**TRY IT**:
Look through the data that follows and copy each line with the string "computer".
++++ DATA EXTRACTS
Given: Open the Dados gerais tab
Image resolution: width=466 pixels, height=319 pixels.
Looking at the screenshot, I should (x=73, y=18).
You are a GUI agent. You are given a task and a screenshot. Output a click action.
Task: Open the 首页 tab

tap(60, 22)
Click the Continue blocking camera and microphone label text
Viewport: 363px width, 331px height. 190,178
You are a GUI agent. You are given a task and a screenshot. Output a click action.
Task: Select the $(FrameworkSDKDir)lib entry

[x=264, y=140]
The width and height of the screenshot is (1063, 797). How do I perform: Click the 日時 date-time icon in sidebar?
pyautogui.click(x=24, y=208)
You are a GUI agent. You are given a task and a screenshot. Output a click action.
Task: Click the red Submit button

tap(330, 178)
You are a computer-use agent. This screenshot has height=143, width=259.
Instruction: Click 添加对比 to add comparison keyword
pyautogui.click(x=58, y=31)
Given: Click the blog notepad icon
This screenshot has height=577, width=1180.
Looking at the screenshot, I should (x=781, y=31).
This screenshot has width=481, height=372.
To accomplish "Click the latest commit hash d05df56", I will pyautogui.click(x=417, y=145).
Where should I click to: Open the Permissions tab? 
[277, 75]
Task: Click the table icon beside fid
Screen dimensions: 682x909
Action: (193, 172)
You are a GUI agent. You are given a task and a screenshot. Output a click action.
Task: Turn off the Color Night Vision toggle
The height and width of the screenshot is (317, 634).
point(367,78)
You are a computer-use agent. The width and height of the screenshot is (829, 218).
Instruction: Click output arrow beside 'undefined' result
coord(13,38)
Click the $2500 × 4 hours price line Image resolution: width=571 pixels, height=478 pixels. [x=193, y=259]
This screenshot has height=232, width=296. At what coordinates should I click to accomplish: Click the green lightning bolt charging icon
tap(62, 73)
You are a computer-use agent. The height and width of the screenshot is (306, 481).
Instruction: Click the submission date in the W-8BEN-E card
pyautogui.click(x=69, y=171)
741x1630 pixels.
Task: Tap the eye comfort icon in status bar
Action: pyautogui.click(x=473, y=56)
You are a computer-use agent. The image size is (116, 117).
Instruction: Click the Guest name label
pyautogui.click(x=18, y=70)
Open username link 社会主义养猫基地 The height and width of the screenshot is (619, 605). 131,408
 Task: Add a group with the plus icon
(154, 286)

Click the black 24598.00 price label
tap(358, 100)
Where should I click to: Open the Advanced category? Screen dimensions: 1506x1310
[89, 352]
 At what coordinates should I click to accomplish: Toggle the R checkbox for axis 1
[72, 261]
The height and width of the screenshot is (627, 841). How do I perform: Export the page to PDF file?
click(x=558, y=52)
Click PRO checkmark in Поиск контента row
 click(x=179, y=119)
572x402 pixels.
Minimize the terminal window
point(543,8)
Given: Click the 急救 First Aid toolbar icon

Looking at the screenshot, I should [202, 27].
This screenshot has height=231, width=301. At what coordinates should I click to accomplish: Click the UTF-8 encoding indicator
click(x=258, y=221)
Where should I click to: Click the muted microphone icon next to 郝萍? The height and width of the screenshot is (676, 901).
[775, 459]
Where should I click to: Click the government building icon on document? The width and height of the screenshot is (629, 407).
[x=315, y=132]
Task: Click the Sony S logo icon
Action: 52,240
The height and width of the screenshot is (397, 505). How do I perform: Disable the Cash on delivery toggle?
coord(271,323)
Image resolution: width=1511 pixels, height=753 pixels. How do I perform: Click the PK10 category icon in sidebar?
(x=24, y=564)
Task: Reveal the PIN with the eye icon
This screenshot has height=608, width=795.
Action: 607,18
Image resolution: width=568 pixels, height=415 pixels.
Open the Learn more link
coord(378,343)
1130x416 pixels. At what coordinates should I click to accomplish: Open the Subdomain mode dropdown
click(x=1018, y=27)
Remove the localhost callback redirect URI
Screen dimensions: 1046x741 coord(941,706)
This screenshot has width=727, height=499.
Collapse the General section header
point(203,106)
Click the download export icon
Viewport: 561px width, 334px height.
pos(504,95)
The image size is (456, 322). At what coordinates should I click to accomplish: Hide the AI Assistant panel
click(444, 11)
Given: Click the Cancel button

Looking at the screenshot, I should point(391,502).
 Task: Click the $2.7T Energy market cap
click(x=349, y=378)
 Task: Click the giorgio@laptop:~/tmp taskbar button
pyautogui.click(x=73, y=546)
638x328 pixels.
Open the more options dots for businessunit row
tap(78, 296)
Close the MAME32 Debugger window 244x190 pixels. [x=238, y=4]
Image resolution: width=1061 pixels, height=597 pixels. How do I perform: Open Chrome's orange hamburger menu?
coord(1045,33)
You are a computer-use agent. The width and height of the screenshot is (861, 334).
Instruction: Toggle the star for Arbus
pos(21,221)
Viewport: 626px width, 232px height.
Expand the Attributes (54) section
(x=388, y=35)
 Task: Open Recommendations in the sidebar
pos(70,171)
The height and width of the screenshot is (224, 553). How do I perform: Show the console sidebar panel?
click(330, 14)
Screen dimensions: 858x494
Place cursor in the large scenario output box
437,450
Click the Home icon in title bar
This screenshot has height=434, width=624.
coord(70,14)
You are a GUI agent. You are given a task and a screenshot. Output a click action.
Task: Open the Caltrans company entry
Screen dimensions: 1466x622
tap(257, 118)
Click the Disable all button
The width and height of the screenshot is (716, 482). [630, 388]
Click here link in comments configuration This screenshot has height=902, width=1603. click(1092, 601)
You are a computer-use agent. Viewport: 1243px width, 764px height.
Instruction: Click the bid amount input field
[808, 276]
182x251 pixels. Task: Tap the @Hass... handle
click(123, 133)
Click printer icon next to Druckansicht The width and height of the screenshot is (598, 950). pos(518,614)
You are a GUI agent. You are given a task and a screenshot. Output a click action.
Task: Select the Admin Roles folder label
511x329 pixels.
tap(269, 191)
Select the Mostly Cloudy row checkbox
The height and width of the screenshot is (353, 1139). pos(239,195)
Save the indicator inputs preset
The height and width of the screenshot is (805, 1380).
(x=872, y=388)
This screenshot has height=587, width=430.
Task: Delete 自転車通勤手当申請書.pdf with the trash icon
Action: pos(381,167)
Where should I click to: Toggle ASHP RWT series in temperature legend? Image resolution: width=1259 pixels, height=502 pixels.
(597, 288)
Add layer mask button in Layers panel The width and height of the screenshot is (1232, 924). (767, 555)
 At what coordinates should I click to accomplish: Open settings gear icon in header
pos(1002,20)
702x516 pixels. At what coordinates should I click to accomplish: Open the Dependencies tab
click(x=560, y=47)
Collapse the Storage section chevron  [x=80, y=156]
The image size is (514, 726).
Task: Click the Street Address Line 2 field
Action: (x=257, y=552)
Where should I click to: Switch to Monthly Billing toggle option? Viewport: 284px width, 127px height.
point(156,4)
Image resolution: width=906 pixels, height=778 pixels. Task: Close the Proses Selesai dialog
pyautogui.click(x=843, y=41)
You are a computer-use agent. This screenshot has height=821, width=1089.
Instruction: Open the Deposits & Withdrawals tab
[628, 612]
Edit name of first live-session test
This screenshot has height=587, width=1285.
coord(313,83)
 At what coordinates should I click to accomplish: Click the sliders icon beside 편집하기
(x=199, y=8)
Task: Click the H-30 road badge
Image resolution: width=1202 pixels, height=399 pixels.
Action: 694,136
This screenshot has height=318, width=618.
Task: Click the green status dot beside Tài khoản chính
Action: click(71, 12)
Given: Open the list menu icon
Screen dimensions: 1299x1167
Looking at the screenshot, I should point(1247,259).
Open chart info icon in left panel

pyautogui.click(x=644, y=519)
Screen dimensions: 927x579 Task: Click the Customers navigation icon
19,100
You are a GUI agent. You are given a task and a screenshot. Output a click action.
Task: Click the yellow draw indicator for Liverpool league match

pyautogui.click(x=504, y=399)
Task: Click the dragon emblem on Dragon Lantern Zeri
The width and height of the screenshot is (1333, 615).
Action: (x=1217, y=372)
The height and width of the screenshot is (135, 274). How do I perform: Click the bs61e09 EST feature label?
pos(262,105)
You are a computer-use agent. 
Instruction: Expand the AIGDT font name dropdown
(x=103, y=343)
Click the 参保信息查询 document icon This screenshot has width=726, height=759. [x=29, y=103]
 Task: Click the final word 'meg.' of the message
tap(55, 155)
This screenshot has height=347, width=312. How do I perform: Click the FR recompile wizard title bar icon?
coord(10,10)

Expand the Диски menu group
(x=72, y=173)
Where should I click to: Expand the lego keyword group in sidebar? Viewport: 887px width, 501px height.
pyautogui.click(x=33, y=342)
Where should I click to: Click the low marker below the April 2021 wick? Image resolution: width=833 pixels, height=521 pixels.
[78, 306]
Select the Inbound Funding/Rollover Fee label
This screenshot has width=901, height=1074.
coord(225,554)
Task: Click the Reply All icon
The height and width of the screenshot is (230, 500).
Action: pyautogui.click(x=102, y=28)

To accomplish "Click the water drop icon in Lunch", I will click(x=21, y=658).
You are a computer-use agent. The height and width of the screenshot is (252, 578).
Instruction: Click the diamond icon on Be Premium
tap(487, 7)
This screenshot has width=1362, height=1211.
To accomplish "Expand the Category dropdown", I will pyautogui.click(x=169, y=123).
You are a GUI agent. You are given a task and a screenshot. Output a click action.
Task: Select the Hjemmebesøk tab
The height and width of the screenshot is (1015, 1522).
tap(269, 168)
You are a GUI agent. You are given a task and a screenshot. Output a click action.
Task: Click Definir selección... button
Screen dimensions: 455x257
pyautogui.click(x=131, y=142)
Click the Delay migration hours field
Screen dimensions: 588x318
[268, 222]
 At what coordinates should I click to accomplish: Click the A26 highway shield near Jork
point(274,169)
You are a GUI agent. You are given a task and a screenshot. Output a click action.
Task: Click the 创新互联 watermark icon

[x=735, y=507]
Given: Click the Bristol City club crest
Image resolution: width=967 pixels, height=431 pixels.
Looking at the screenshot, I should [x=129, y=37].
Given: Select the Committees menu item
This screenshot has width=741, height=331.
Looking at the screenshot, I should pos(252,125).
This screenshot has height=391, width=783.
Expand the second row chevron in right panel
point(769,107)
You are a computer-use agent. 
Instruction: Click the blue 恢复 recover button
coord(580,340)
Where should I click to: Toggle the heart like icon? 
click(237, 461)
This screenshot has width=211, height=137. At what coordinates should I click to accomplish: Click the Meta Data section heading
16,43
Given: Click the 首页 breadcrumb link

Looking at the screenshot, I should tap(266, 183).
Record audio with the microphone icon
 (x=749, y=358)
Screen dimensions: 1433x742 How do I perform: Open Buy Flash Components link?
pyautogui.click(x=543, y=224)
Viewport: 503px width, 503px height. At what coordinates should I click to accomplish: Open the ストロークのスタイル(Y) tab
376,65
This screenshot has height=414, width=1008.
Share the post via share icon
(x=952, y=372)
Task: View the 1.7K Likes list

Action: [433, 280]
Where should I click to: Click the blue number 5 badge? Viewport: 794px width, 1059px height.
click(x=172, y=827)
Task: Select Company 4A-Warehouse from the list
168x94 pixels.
++++++++
**TASK RESULT**:
You are a computer-use agent. This screenshot has height=143, width=259.
You are a computer-use agent. The width and height of the screenshot is (829, 218).
You are a computer-use agent. The height and width of the screenshot is (306, 481).
You are a computer-use agent. The image size is (116, 117).
You are a computer-use agent. The width and height of the screenshot is (861, 334).
You are a computer-use agent. Viewport: 1243px width, 764px height.
You are a computer-use agent. This screenshot has height=821, width=1089.
You are a computer-use agent. 
You are a computer-use agent. The height and width of the screenshot is (252, 578).
You are a computer-use agent. 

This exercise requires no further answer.